Halloween is about a week away and costume shopping can be overwhelming and expensive. We take a look at how much Americans usually spend and offer some tips to help cut costs.
Halloween is a time for many to pretend to be princesses, monsters and all sorts of ghouls but dressing up comes with a hefty price tag.
The National Retail Federation expects consumers to spend $9 billion on candy, pumpkins and costumes for Halloween, with a whopping $3.4 billion in total on costumes for this year.
The federation states on average, each person will spend nearly $90 but before people spend that chunk of change there are options to cut costs.
“We’ve got wings, we’ve got turtle shells,” Capt.
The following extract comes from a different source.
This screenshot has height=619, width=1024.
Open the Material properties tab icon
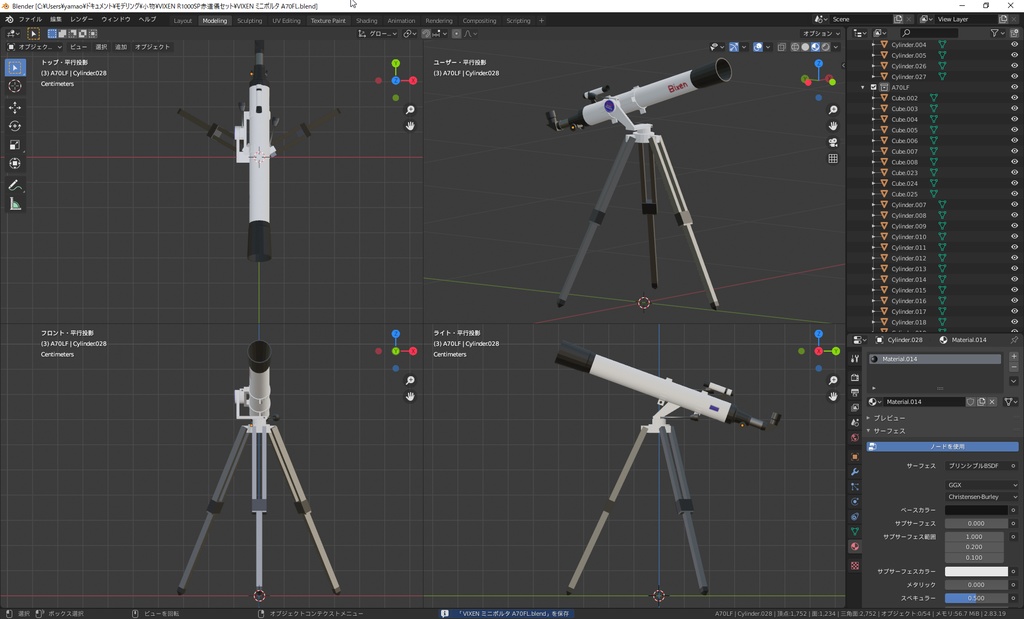pos(854,547)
Rebecca Kirk of the Salvation Army in Bangor said.
Located on Stillwater Avenue, the Salvation Army store has a big Halloween section, including decorations and, of course, costumes.
“All the costumes were donated so they’re gently used,” Kirk said.
They have been previously worn but come at a fraction of the price one would find at a regular retail location Shoppers seem to agree.
“They always have tons of really good choices, it’s inexpensive. You can come here, get your kids great stuff and it doesn’t break your wallet,” said frequent shopper Rhonda Doughty of Glenburn.
By shopping at the Salvation Army, people can help give back to the community.
“All of the proceeds from these costumes goes to support our social services. When you buy your costume here, you’re helping to keep our soup kitchen open or you’re providing a bag of food for a family. Keeping somebody’s heat on, keeping somebody’s rent up to date,” Kirk said.
And if people don’t find what they are looking for in the Halloween section, there is still plenty of other clothing options to choose from so they might just find a piece that works.
The Salvation Army in Bangor is open from 9 a.m. to 6 p.m. on Halloween. Kirk suggested that when people are done using their costumes to donate them so someone else can use them next year.